"""

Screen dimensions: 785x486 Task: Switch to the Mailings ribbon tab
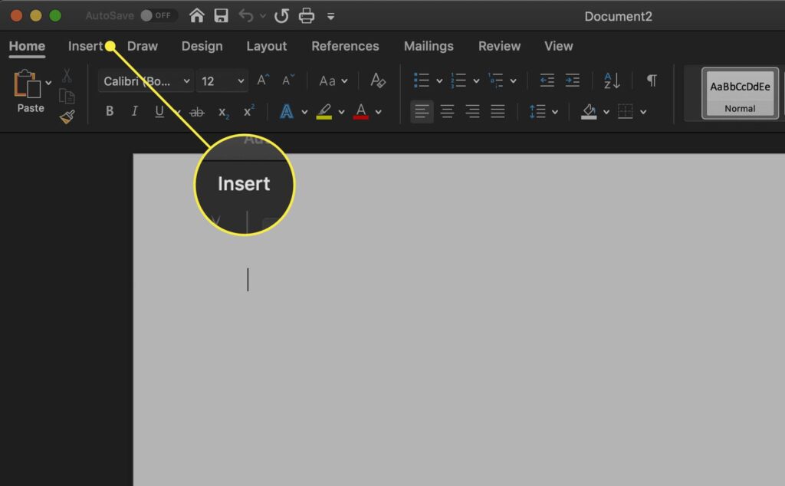tap(429, 46)
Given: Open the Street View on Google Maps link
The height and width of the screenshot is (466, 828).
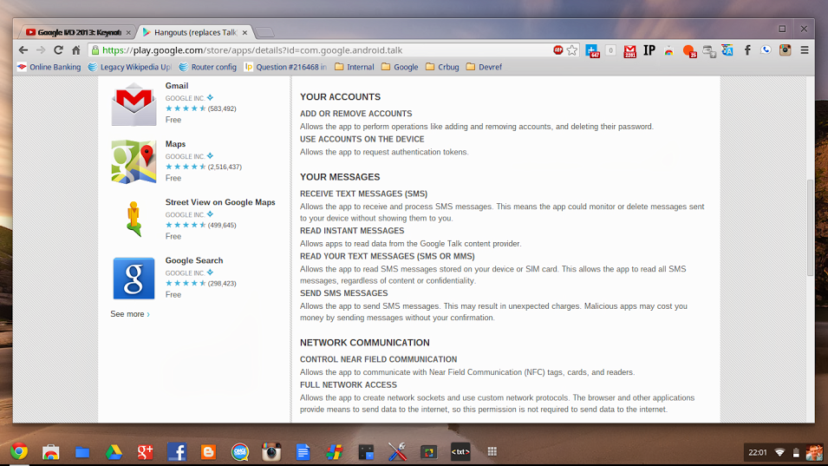Looking at the screenshot, I should (220, 202).
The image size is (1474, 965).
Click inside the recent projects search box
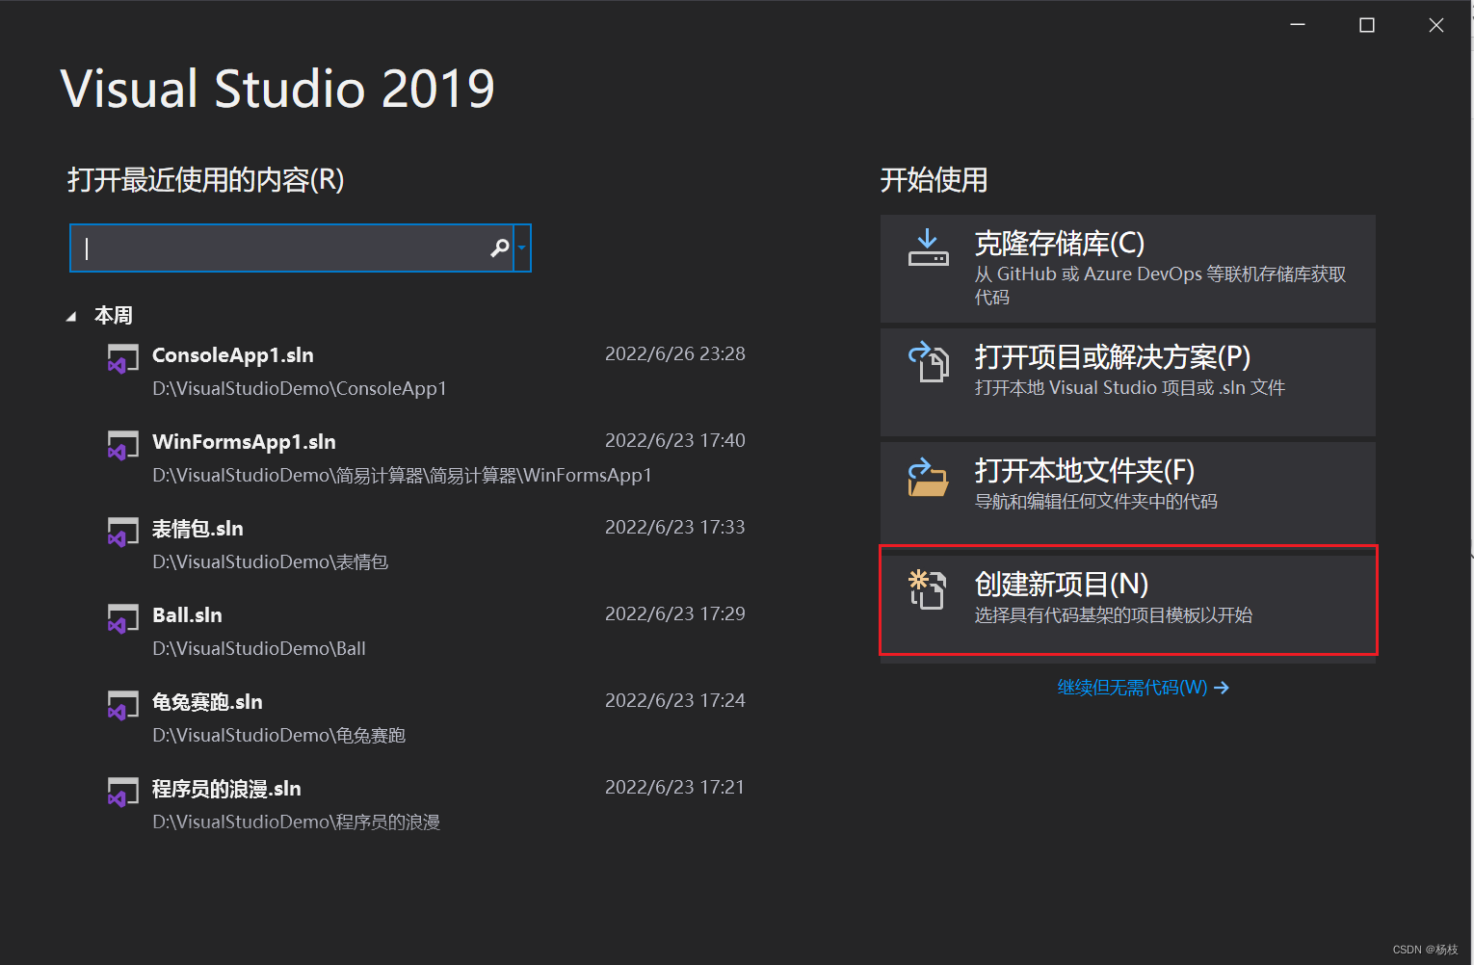coord(279,248)
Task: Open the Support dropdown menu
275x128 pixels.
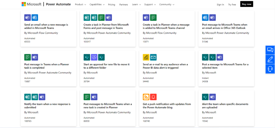Action: pyautogui.click(x=150, y=4)
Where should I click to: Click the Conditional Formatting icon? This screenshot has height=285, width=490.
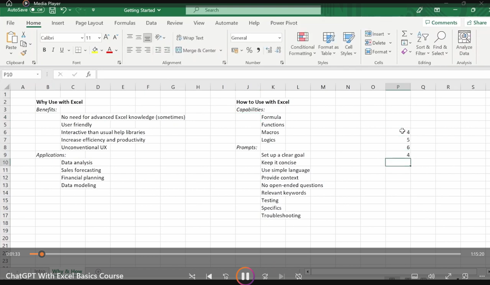coord(302,43)
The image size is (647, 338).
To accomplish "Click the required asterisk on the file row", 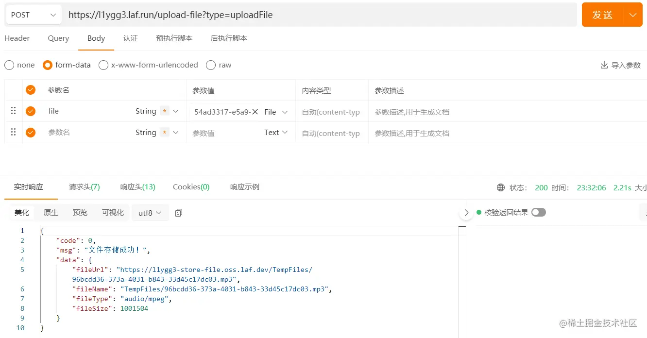I will coord(165,111).
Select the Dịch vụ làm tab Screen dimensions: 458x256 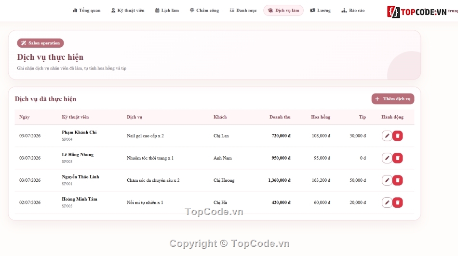point(283,11)
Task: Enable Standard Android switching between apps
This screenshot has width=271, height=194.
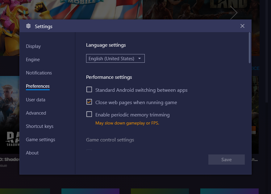Action: click(x=89, y=90)
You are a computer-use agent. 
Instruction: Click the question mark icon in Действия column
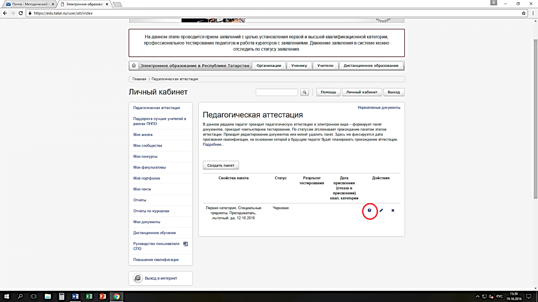[369, 210]
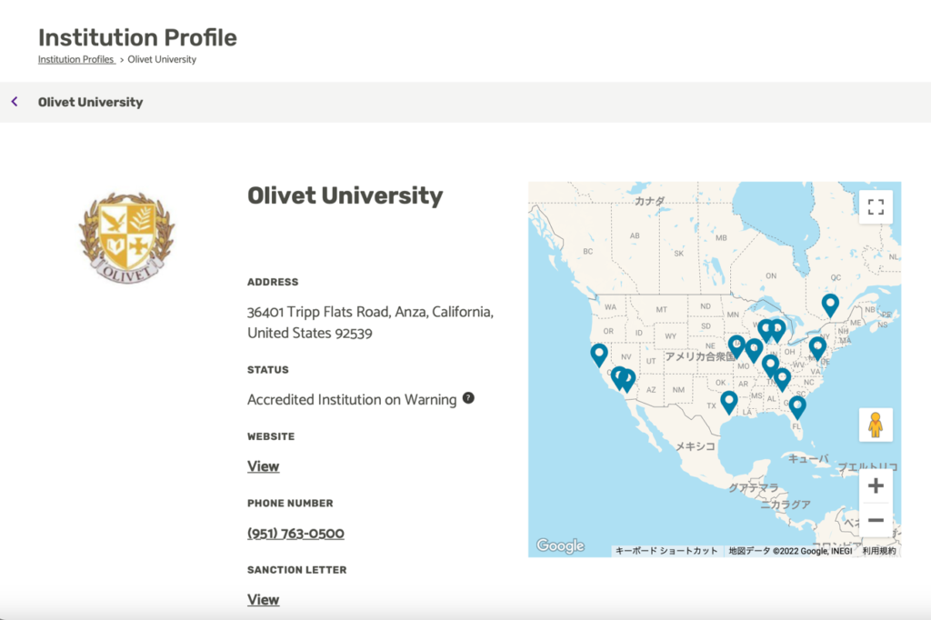Open the map keyboard shortcuts link
Viewport: 931px width, 620px height.
tap(666, 551)
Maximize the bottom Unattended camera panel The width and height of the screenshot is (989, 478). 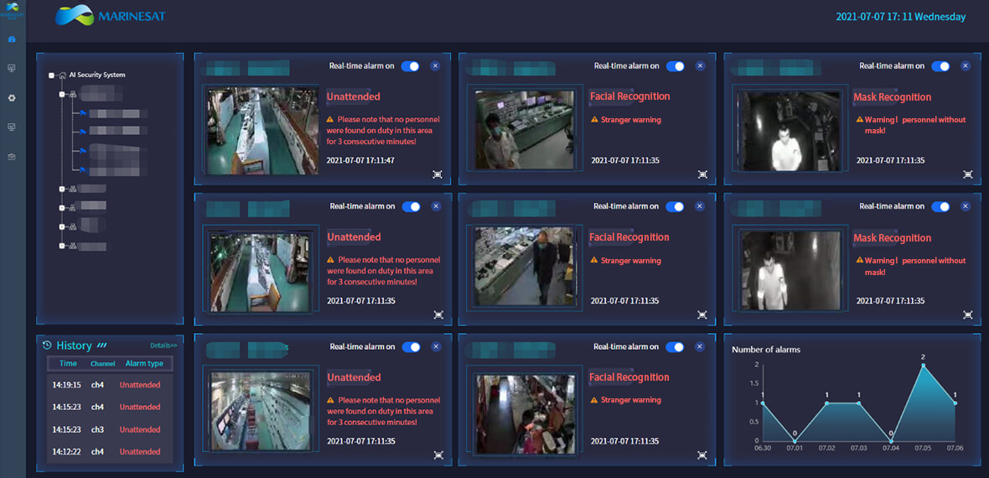coord(438,455)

"""

Your task is to copy each line from the material above that includes the word "size".

The image size is (1474, 965).
The image size is (647, 338).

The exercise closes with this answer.